C’est précisément cette « politique du devenir des hommes » que Passerone décèle dans la Divine Comédie. Il se propose en effet de construire une « éthologie » du poème dantesque visant à mettre en lumière « la constitution d’une taxinomie sélective des différents modes de mal faire-bien faire autrui, autrement dit, comme la répartition des bonnes et des mauvaises relations déterminant toutes les tristesses et les joies du monde, rien de plus, rien de moins » (p. 203). Le discours indirect libre de Dante se rapporte ainsi, et il ne peut pas en être autrement, à la taxinomie du « bien-faire/mal-faire autrui » : « “Temer si dee di sole quelle cose/c’hanno potenza di fare altrui male ; / de l’altre no, ché non son paurose” ». Et c’est là que réside tout le génie de la prodigieuse invention, en acte, de la langue italienne de Dante, que les différentes tentatives de traduction ont tant de peine à rendre (« Il faut craindre seulement des choses/qui ont la puissance de faire mal autrui ;/des autres non, car elles ne sont pas redoutables » (Inf., II, 88-90). « Prosodie chantonnante, “fare altrui male”, où “autrui”, placé au milieu, entre le verbe performatif et ce “mal”, que l’on perçoit comme un adverbe de manière, n’indique plus la destination de l’énoncé, le datif qui permettrait de le reconnaître comme un objet par rapport à un sujet, car autrui devient l’événement fait par cette relation à l’infinitif (faire-autrui-mal) ».
En ce sens, les heccéités qui traversent la Divina Commedia dessinent les contours d’une « ontologie relationnelle sélective », véritable curseur véhiculant le sens même de la « politique » de Dante – une politique des noms de la multitude. On retrouve ici l’« amour » dont il était question dans la Vita Nova : les joies et les tristesses du monde sont sélectionnées par la puissance qui les détermine et régule leur affirmation – magnanimité et générosité contre pusillanimité, acedia, négligence et convoitise, amour d’autrui contre amour de soi.
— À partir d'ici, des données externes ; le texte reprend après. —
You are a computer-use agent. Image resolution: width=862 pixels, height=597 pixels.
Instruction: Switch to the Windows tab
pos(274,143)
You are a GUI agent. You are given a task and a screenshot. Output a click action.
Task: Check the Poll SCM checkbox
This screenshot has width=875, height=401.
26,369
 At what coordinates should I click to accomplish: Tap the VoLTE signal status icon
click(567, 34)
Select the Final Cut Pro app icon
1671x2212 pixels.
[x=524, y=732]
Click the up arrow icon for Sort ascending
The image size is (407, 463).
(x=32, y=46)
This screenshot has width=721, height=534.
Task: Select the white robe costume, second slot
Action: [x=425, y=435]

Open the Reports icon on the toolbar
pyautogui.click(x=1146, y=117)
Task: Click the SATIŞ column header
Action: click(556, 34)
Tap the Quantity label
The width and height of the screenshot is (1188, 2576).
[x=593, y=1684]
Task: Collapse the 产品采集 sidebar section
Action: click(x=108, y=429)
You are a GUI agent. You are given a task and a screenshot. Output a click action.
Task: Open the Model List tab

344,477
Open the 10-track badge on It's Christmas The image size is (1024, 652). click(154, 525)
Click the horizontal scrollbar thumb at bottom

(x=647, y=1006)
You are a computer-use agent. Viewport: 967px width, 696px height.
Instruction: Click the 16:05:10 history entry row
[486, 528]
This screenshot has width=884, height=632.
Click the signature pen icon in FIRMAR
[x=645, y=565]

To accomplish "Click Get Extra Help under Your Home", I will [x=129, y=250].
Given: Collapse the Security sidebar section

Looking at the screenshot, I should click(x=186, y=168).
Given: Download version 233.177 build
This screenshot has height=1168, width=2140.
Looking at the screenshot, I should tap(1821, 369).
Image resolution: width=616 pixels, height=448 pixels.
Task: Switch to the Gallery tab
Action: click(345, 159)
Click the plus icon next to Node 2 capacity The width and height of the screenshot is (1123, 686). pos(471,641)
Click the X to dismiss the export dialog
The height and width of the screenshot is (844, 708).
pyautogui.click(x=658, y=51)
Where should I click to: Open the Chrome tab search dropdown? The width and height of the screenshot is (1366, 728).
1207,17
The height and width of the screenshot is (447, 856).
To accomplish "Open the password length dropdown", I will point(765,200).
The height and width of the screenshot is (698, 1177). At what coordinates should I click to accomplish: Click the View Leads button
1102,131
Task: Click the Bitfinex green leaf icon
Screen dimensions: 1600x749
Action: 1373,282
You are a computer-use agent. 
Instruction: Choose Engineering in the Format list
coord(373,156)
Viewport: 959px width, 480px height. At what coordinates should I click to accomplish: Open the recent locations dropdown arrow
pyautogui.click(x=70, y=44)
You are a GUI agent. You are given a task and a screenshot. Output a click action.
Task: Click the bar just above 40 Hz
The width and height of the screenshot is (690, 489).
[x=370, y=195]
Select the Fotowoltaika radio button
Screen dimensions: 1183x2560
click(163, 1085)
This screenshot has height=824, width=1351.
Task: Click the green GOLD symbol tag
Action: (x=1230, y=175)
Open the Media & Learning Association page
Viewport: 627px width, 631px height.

Les heccéités que Dante rencontre dans son voyage (par exemple, Ulysse et Belacqua) définissent ainsi les possibilités relationnelles de la multitude à construire : « la conquête vitale de toutes les forces actives » (p. 209) de la multitude passe nécessairement par le « bien-faire autrui » de ces heccéités. Autrement dit, la Comédie de Dante ne se présente pas comme le jugement réactif émis par l’auteur contre l’état du monde ou comme la volonté abstraite de retrouver une humanité sauvée par la foi mais, bien plus radicalement, comme un « appel à la pratique commune » (p. 213), comme une « invitation » faite par une heccéité parmi d’autres à constituer et à construire du collectif à partir de la seule puissance véritablement humaine : celle de l’amour et du désir de bien-faire autrui. Cette construction et cette constitution d’une pratique commune, fondée sur une ontologie de l’univocité transitant par l’amour, permettent en effet de saisir « la puissance de vie où tout être fini peut percevoir immédiatement l’infini auquel il se rapporte de par sa singularité même qui le distingue de tous les autres » (p. 227). D’où découle « ce constructivisme de la croyance que la Comédie lance à travers les époques pour que nous cherchions nous aussi la direction sans figures de la rencontre du fini et de l’infini », contre les « fausses connexions de l’économie de ce monde qui ne cesse de monnayer des sujets et des objets » (p. 232). Le caractère intempestif, au sens nietzschéen du terme, de la Comédie fait de son histoire (celle qu’elle relate et celle que Dante lui fait dire) l’horizon de compréhension et d’action de notre présent – comme exploration, dans le bien-faire autrui, de nos heccéités prises dans l’intensification du devenir homo tantum et dans la résistance aux figures transcendantes d’un Salut promis par l’autorité et la hiérarchie, qu’elles soient religieuses, culturelles ou politiques – modes de vie imposés par le « faire-autrui-mal ». C’est ici que se situe « le processus cartographique de la grande politique dantesque pour la multitude des hommes – le devenir d’une “spiritualité” et d’une “temporalité” sans Pouvoir » (p. 239).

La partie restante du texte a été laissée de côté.